## BRANO
Questa volta non solo la compagnia
di bandiera verrà dotata di
mezzi freschi per far fronte al nuovo
piano industriale presentato da
Giancarlo Cimoli il 19 ottobre
scorso ma vedrà anche il Tesoro
scendere dall’attuale 62,3% a una
quota inferiore al 50% dell’intero
capitale sociale del vettore nazionale.

In altre parole, considerando
anche l’assenza di golden share,
Alitalia verrà privatizzata secondo
le disposizioni di Bruxelles.
La dinamica fortemente ribassista
dei corsi azionari del titolo nei
giorni successivi all’avvio
dell’operazione
straordinaria (ieri
ha perso un
altro 6,8%
scendendo sotto un euro per azione)

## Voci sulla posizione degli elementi

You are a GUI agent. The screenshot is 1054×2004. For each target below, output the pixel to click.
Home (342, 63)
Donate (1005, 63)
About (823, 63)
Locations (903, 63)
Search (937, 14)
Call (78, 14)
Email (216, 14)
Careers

## ISTRUZIONI DI LAVORO
**a.** Secondo il brano su Alitalia, quale quota del capitale sociale del vettore nazionale detiene attualmente il Tesoro?
**b.** Elenca tutte le percentuali che compaiono nel brano su Alitalia.

## RISPOSTE IN ORDINE
**a.** Il 62,3%.

**b.** 62,3%; 50%; 6,8%